Questa direttiva arriva mesi dopo l’entrata in vigore del GDPR (General Data Protection Regulation), riguardante appunto la protezione dei dati degli utenti, necessario dopo lo scandalo di Cambridge Analytica.
Che la regolamentazione riguardante la tutela dei diritti sul web necessitasse, senza ombra di dubbio, di una modifica era sotto gli occhi di chiunque avesse un minimo di comprensione del mondo digitale. In una rivoluzione industriale ed un campo, quello tecnologico, in continuo sviluppo era ovvio che una normativa risalente al 2001, fosse quantomeno anacronistica e non potesse più adattarsi alle modalità di utilizzo dei contenuti sulla totalità dei siti. Perciò, in maniera fisiologica e forse con un ritardo eccessivo si è sviluppata una richiesta sempre crescente in tal senso.
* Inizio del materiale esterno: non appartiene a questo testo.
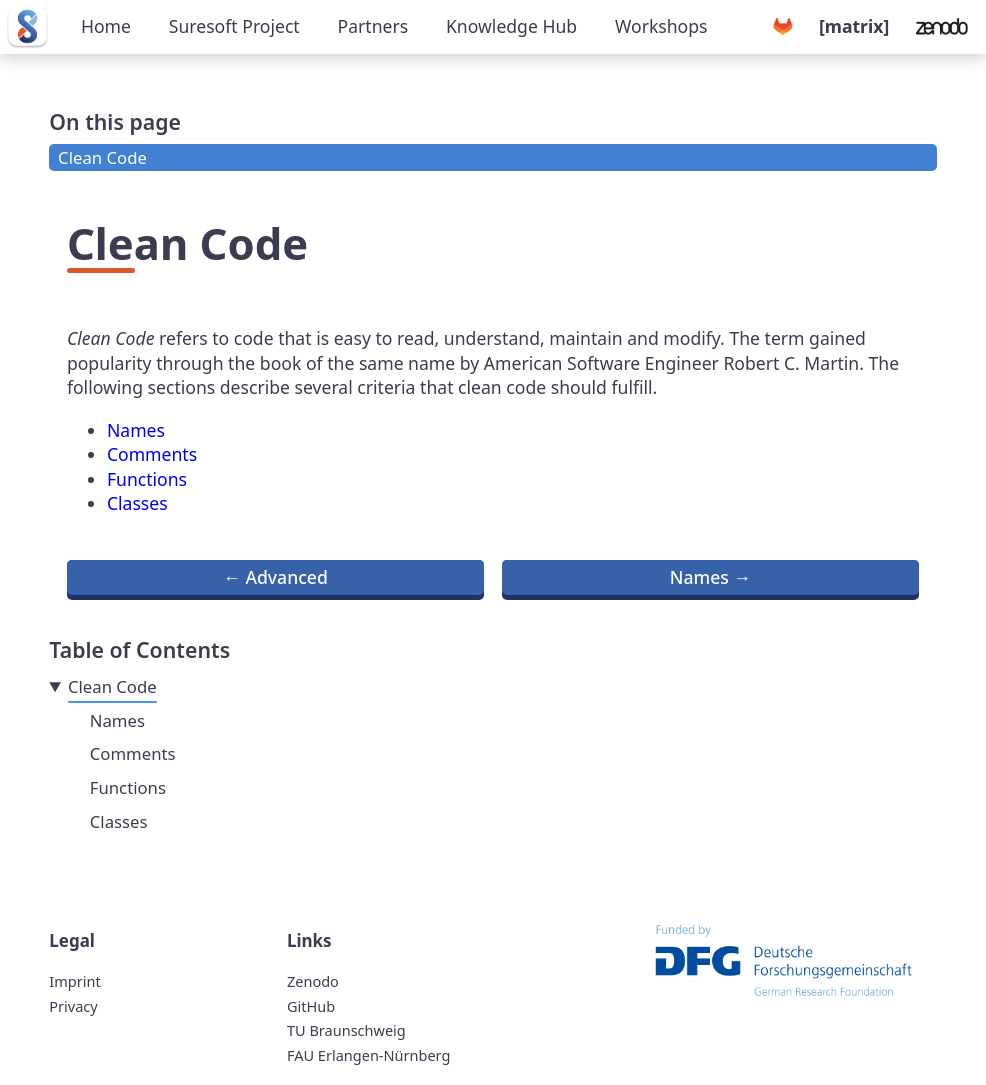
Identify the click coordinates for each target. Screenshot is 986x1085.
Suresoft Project (234, 26)
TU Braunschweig (346, 1030)
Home (106, 26)
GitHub (311, 1006)
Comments (152, 454)
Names (136, 430)
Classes (137, 503)
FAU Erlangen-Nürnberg (368, 1055)
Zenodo (313, 981)
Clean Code (102, 157)
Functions (147, 479)
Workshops (661, 26)
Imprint (74, 981)
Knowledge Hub (511, 26)
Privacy (73, 1006)
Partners (373, 26)
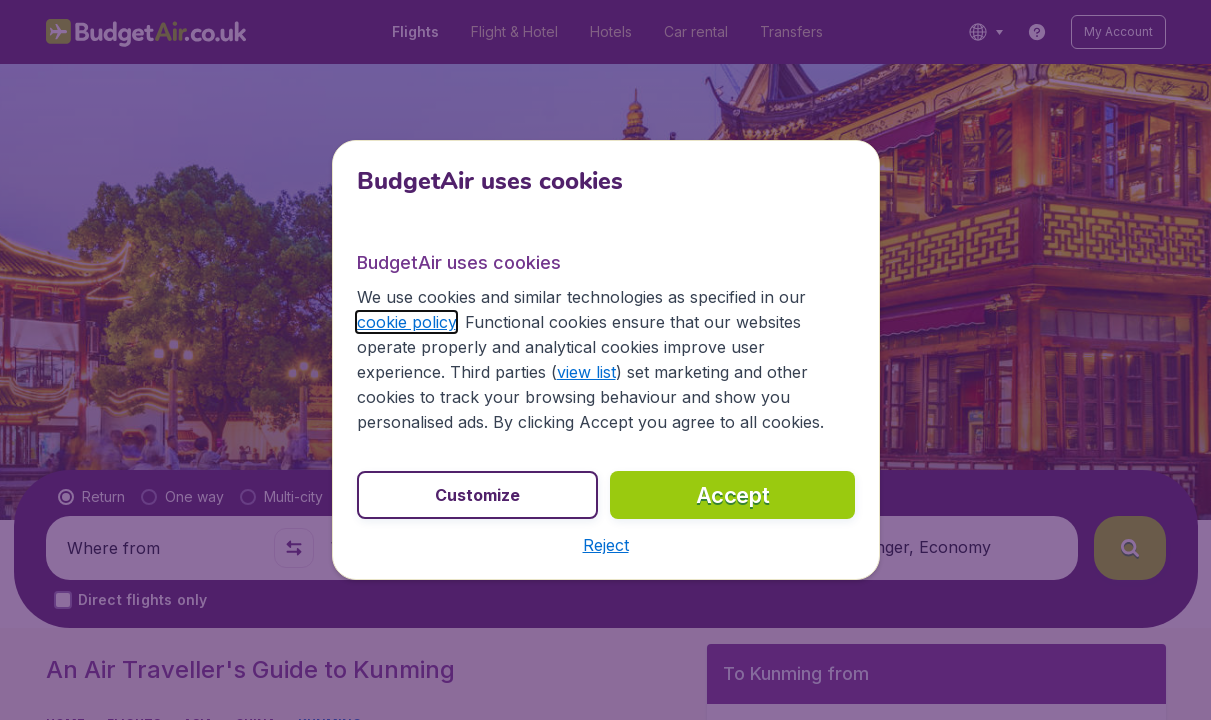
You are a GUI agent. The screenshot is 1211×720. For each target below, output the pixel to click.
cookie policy (406, 322)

Purtroppo, però, la legge per come è scritta lascia l’amaro in bocca a più persone di quante si possa pensare e, sebbene chi non ha comprensione dell’argomento non si renda conto di ciò che sta accadendo, nessun internauta è escluso dalle ripercussioni sulla quotidianità di questa legge.
Le principali critiche che il testo della legge riceve riguardano gli articoli 11 e 13, anche se l’articolo 3 non è esente da critiche. Inoltre, la poca chiarezza in alcuni frangenti lascia spazio all’interpretabilità, il che non è sicuramente un bene, in quanto non permette un’applicazione standardizzata di eventuali sanzioni a comportamenti d’uso comune che diventerebbero scorretti o, ancora peggio, illegali nel caso di una lettura fiscale della stesura finale. Tutto ciò nonostante una sostanziale modifica nei mesi precedenti e azioni di protesta importanti da enti con una grande visibilità, come Wikipedia
, che ha chiesto ai suoi utenti e lettori di informarsi e mettersi in prima linea sull’argomento, rendendo il sito inaccessibile all’utilizzatore medio.
Cerchiamo di accennare, in maniera semplificata e comprensibile, il contenuto dei due pezzi più bersagliati della normativa.
Art. 11: Questo articolo riguarda l’utilizzo, da parte dei colossi dell’informazione (Facebook, Google etc.) o di aggregatori e newsfeed dei contenuti di proprietà di testate giornalistiche o enti privati che non si vedono riconoscere alcun tipo di compenso (In questo sono regolamentati anche hyperlink e snippet).
Art. 13: Qui, la direttiva europea impone che le piattaforme controllino che non ci sia una condivisione di contenuti protetti dal diritto d’autore a meno che non ci sia un accordo tra le parti.
Uno degli argomenti più discussi è quello delle fake news, che non hanno alcuna convenienza a creare sbarramenti alla condivisione e, perciò, si ipotizza possano vivere un incremento importante.
Il finger printing, invece, è una firma digitale correlata al contenuto video che consenta di riconoscerlo tra copie dello stesso ricaricate da entità differenti.
Espressi i punti cruciali della vicenda, appare chiaro che internet, per come lo conosciamo, vedrà un periodo di mutazione importante che interesserà ogni utente che si interfacci con la rete rendendosi parte attiva nella diffusione di informazioni e contenuti.
La domanda principale che bisogna porsi riguarda il potenziale stridere di questa direttiva con uno dei diritti fondamentali dell’uomo, la libertà d’espressione, sulla quale esistono leggi nella Costituzione Italiana (Art. 19), come nella stragrande maggioranza degli altri paesi appartenenti all’Unione Europea.